## REQUIREMENTS
List every line below that contains the string "dimensions". Treat uppercase and lowercase as different.

## AVAILABLE RECORDS
--*--
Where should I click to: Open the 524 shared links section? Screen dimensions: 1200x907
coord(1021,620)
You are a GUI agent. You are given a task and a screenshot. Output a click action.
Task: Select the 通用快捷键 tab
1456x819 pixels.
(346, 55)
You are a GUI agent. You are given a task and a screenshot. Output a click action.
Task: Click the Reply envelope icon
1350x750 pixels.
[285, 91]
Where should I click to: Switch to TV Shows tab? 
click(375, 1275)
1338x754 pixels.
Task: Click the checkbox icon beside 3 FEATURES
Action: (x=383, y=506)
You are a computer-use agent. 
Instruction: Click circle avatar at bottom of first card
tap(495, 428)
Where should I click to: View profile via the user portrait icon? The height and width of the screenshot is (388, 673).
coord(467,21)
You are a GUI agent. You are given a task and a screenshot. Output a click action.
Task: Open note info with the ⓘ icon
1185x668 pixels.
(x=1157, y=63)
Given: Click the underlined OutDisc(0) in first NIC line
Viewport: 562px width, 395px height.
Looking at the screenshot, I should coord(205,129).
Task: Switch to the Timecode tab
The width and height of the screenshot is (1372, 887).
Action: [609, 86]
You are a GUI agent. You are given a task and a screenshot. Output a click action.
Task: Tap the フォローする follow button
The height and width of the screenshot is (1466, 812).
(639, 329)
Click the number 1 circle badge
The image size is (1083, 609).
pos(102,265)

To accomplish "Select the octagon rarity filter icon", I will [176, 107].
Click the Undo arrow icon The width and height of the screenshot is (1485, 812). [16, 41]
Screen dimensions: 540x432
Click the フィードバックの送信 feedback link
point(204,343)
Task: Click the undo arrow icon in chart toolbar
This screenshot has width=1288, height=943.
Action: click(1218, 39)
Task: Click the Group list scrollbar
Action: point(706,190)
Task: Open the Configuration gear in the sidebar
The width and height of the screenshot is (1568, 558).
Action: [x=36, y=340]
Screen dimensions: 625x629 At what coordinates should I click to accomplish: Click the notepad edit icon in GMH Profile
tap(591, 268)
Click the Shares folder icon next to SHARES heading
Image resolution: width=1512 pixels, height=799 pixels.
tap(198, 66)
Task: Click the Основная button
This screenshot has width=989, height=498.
--*--
## TASK SOLUTION
Where should I click to: Open the 524 shared links section? Screen dimensions: 1200x907
Screen dimensions: 540x432
Screen dimensions: 625x629 At what coordinates should I click to accomplish: Click the notepad edit icon in GMH Profile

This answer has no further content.